How to complete this task: Print, please, exactly the lines from the one with "The image size is (1024, 600)." through the final line of the data below, with both ends included and the pictures left out.
┌────────
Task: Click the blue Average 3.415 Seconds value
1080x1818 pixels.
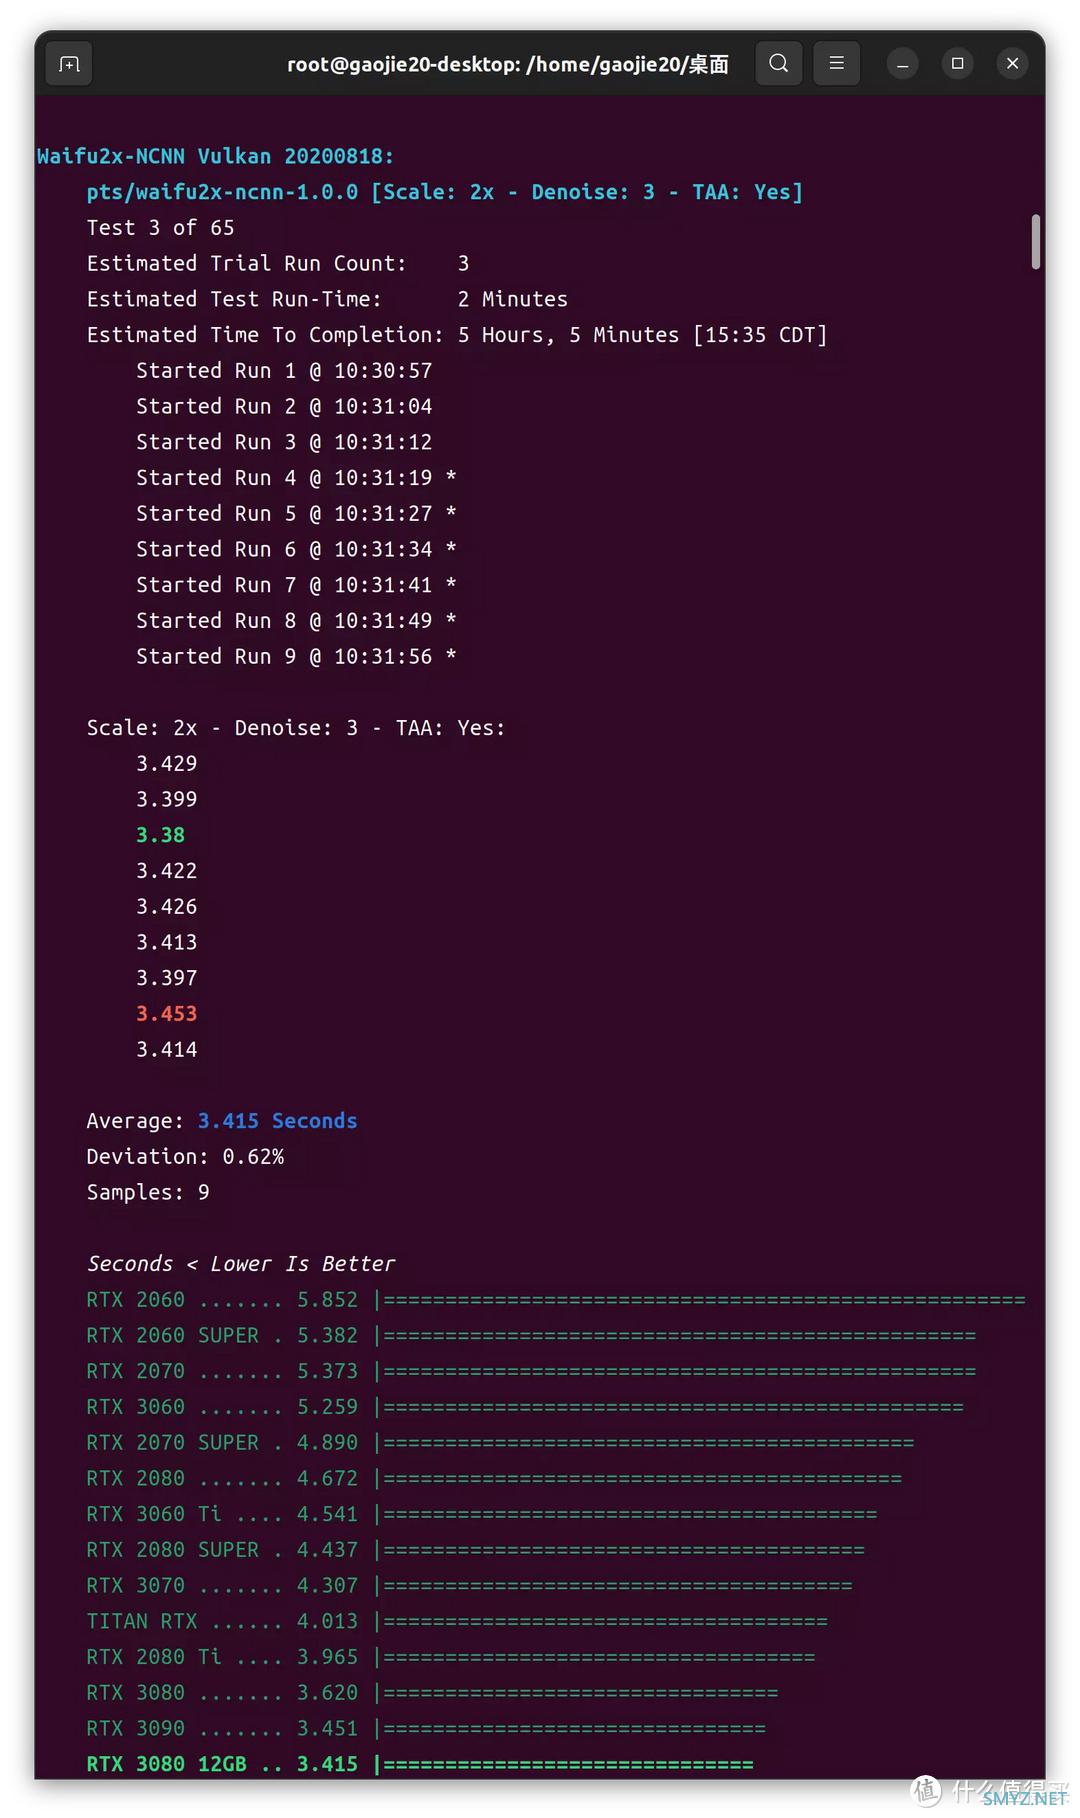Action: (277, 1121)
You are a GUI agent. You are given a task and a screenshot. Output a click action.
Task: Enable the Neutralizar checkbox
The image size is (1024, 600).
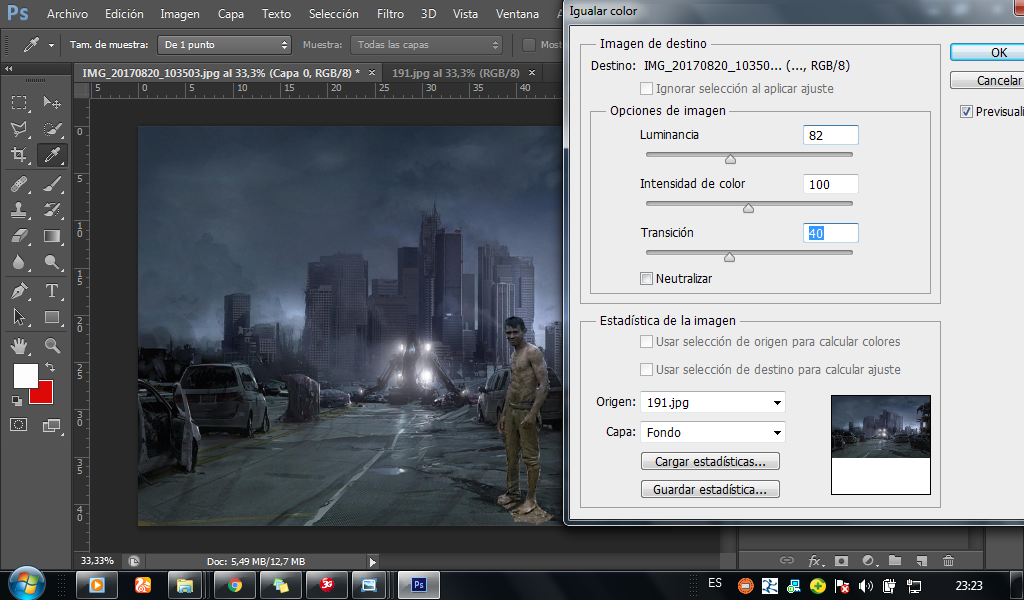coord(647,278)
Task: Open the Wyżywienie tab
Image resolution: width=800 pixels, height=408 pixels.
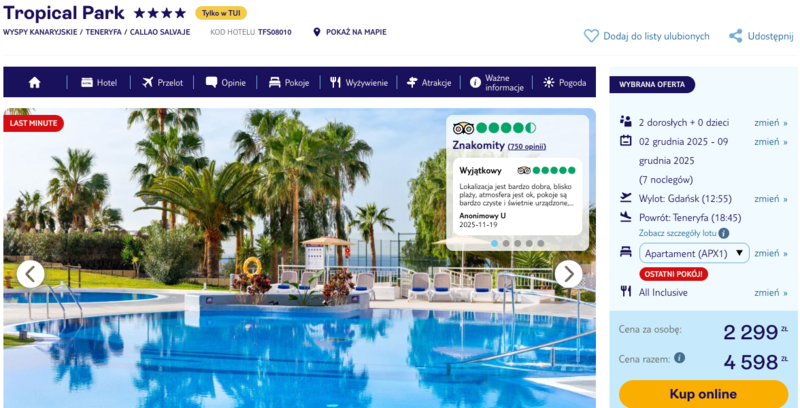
└────────
Answer section:
The image size is (1024, 600).
coord(647,278)
Task: Open the Wyżywienie tab
Image resolution: width=800 pixels, height=408 pixels.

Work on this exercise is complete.